AIM.
Starting at the line containing "Task: Click the second" and ending at the last line of the listing, rewrite the lines with "green" renamed to "red" and nothing else altered. Leave the pictures out of the answer.

** START DATA ENTRIES **

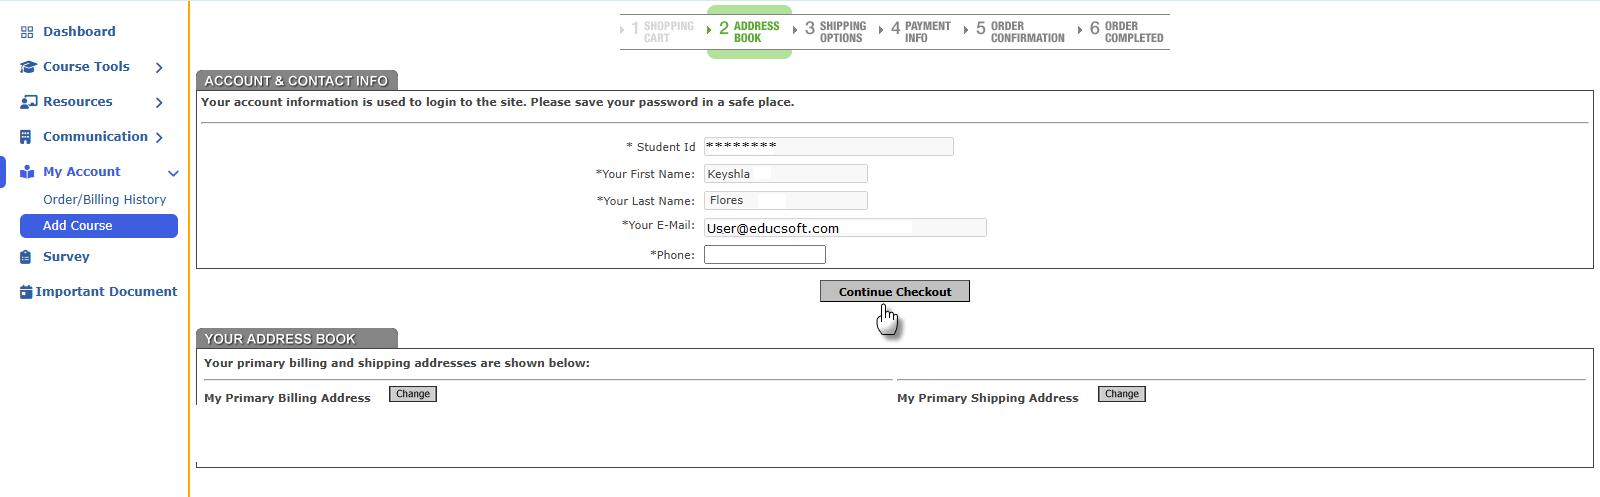Click the My Account person icon
Image resolution: width=1600 pixels, height=497 pixels.
(27, 172)
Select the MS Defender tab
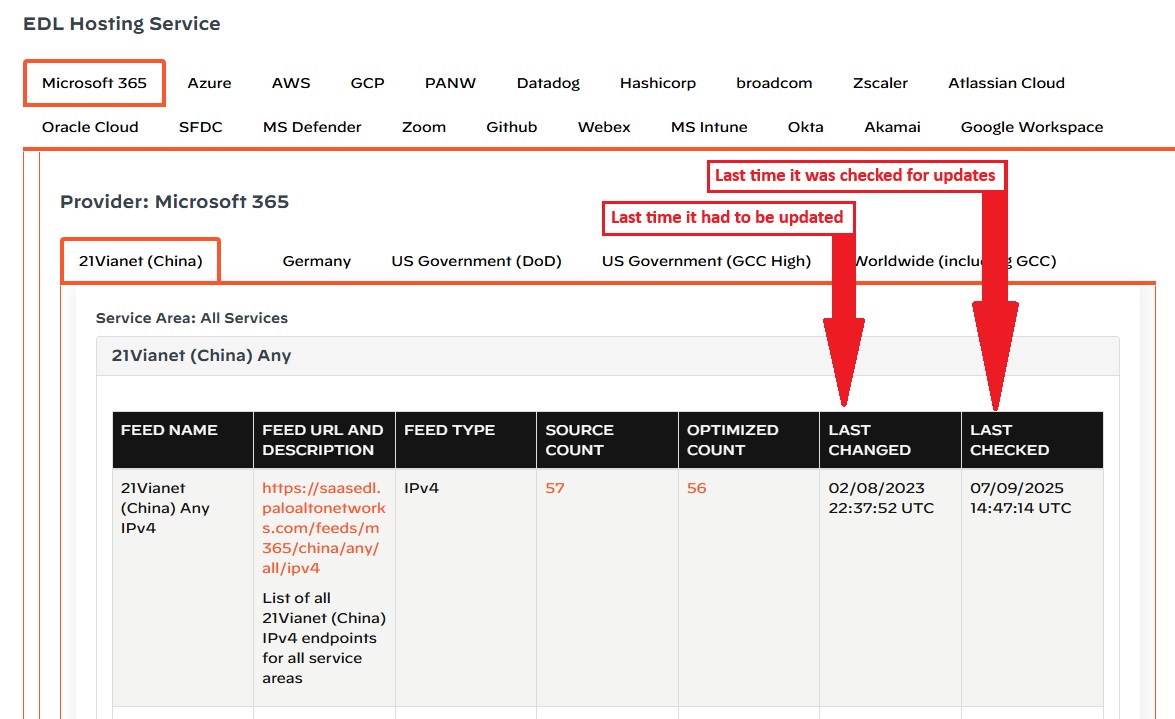The width and height of the screenshot is (1175, 719). pos(312,127)
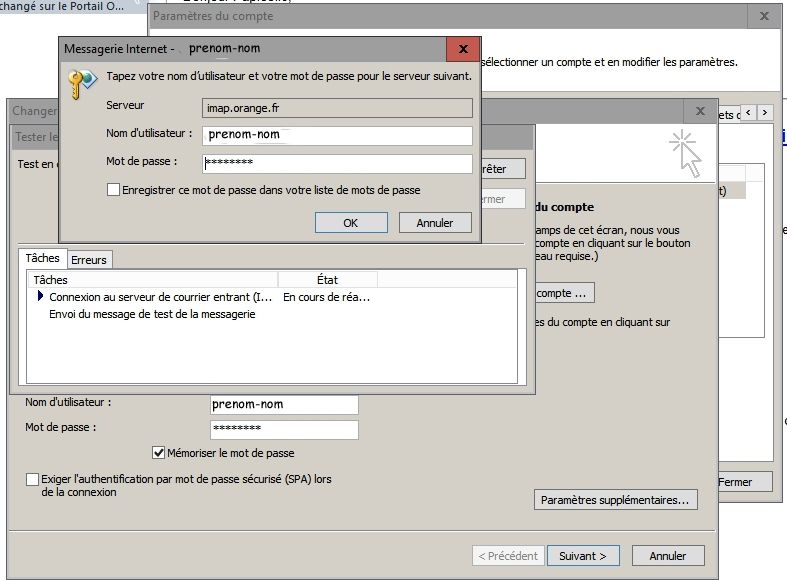This screenshot has height=580, width=787.
Task: Click the État column header
Action: [x=327, y=280]
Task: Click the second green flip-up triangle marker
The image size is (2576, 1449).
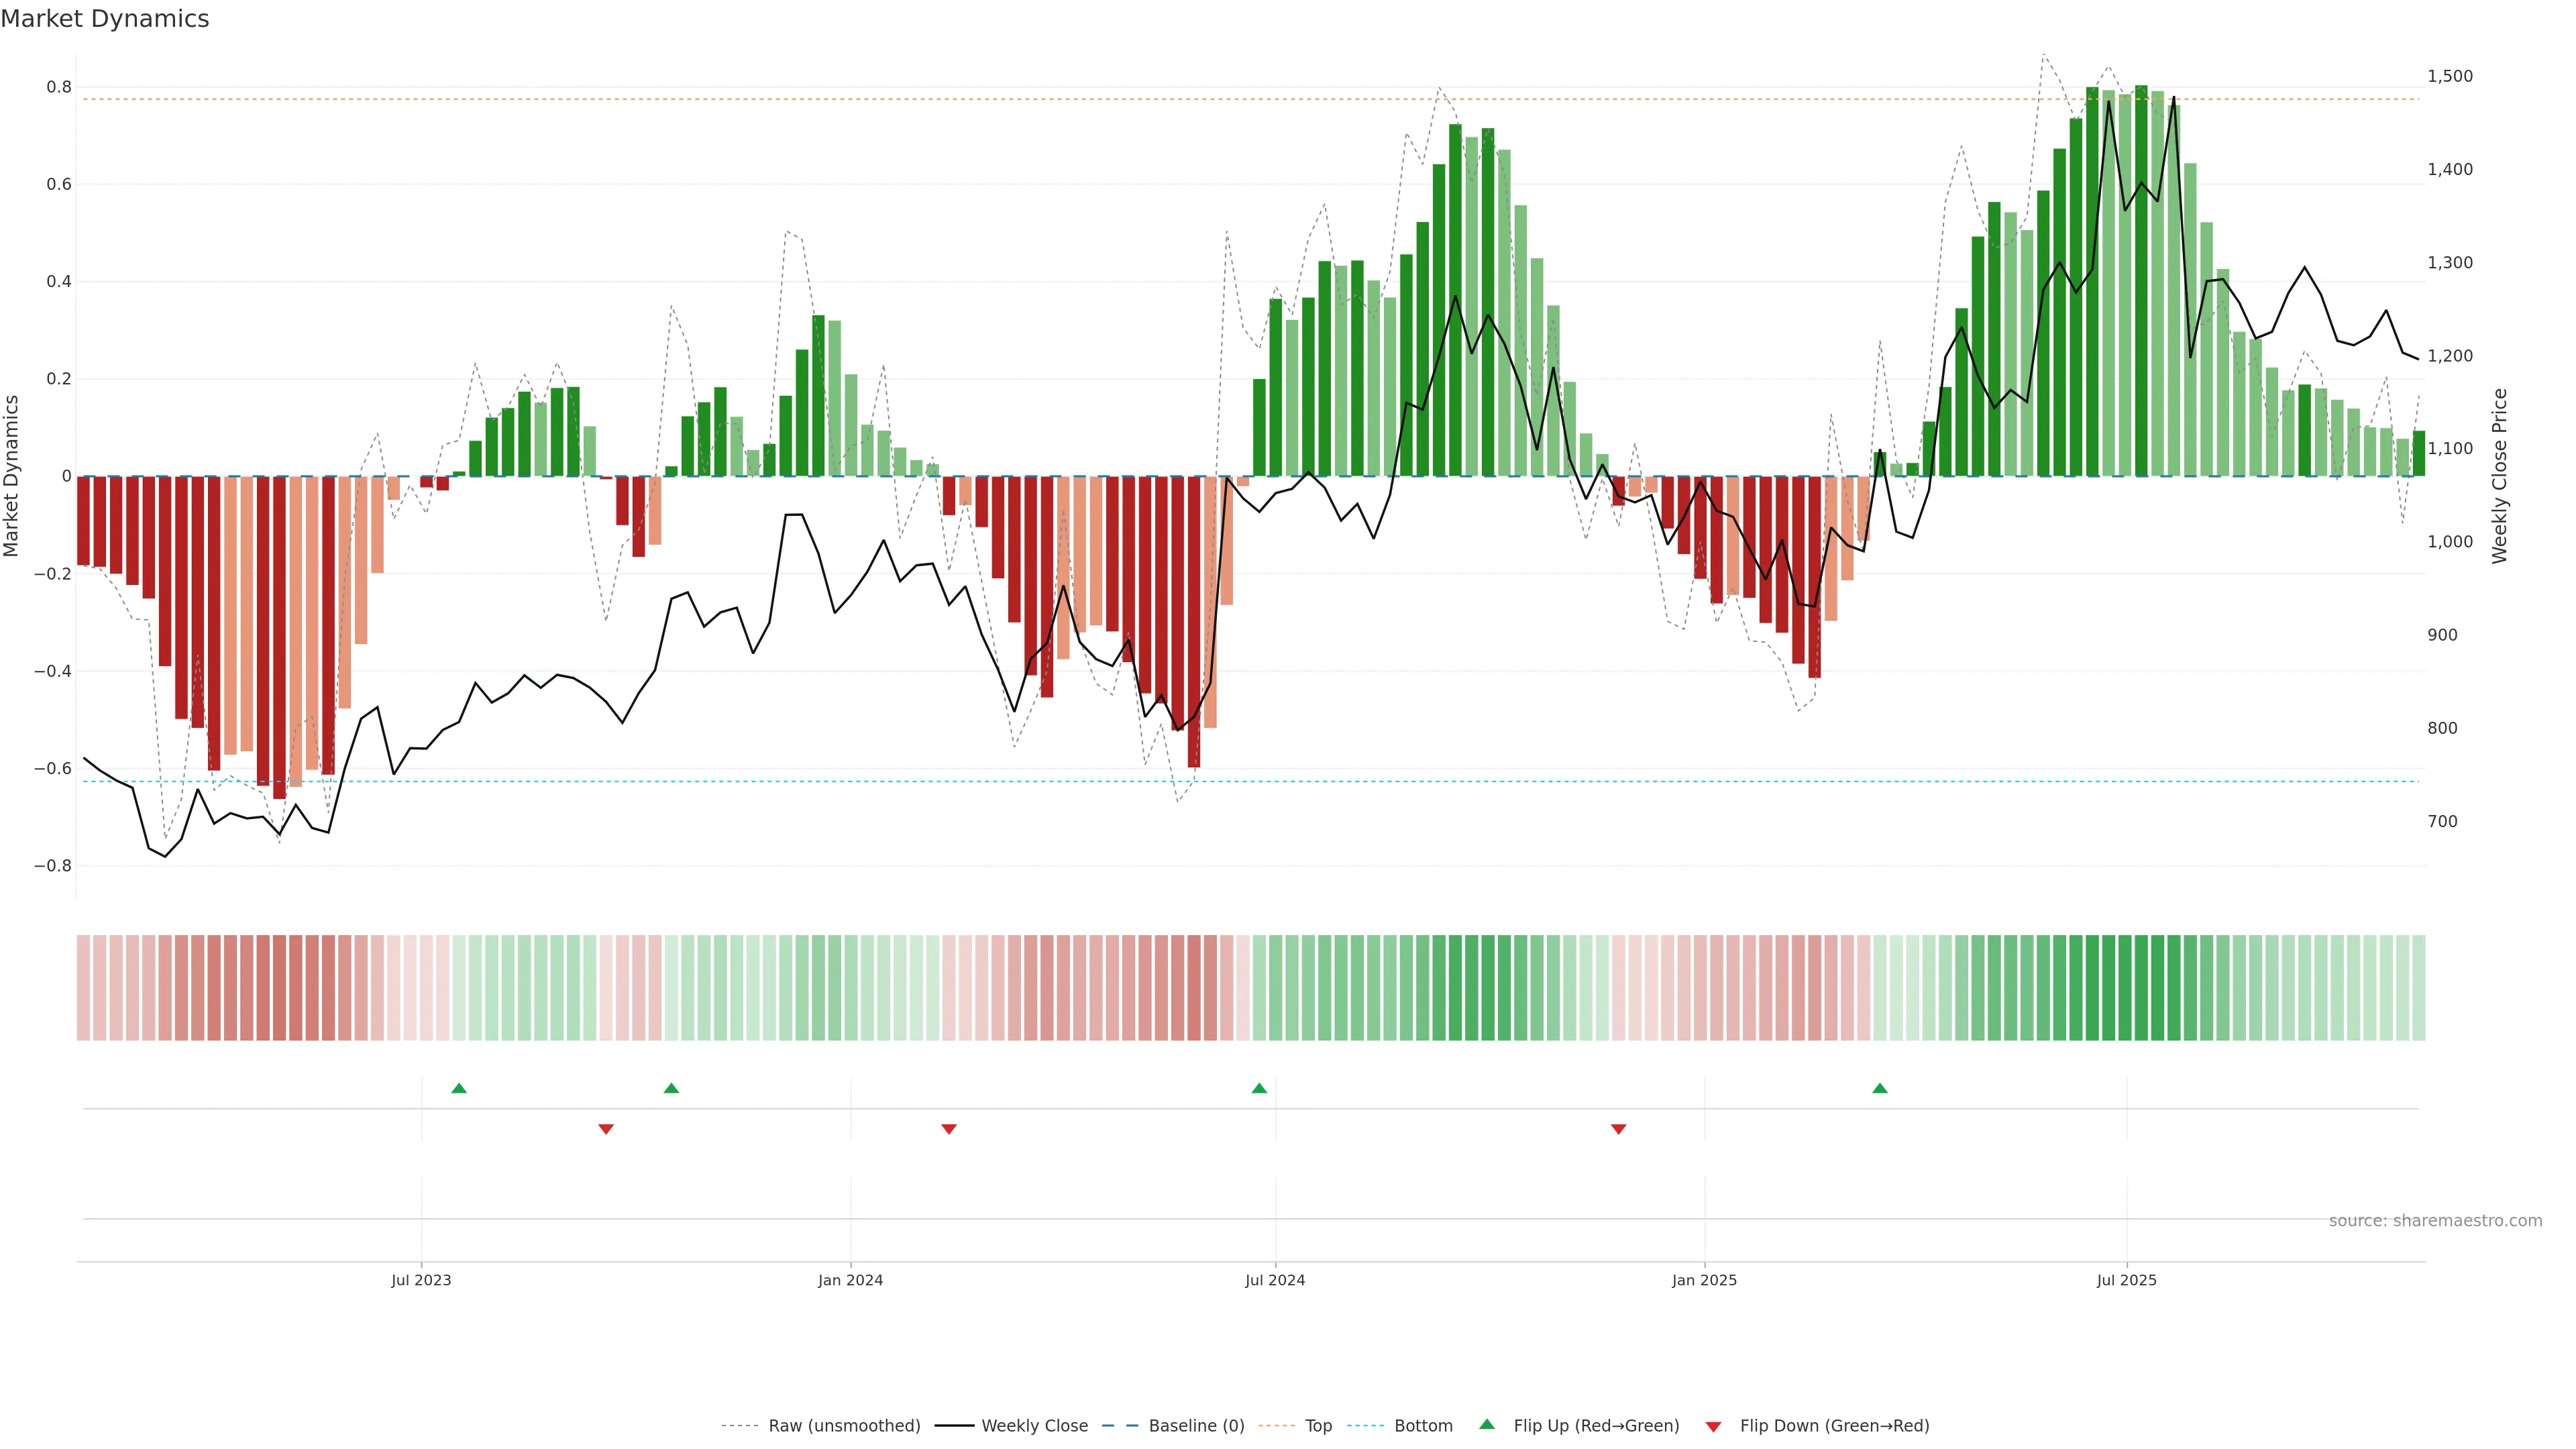Action: pos(671,1088)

** END DATA ENTRIES **

FINISHED ANSWER.
Task: Click the second red flip-up triangle marker
The image size is (2576, 1449).
Action: pos(671,1088)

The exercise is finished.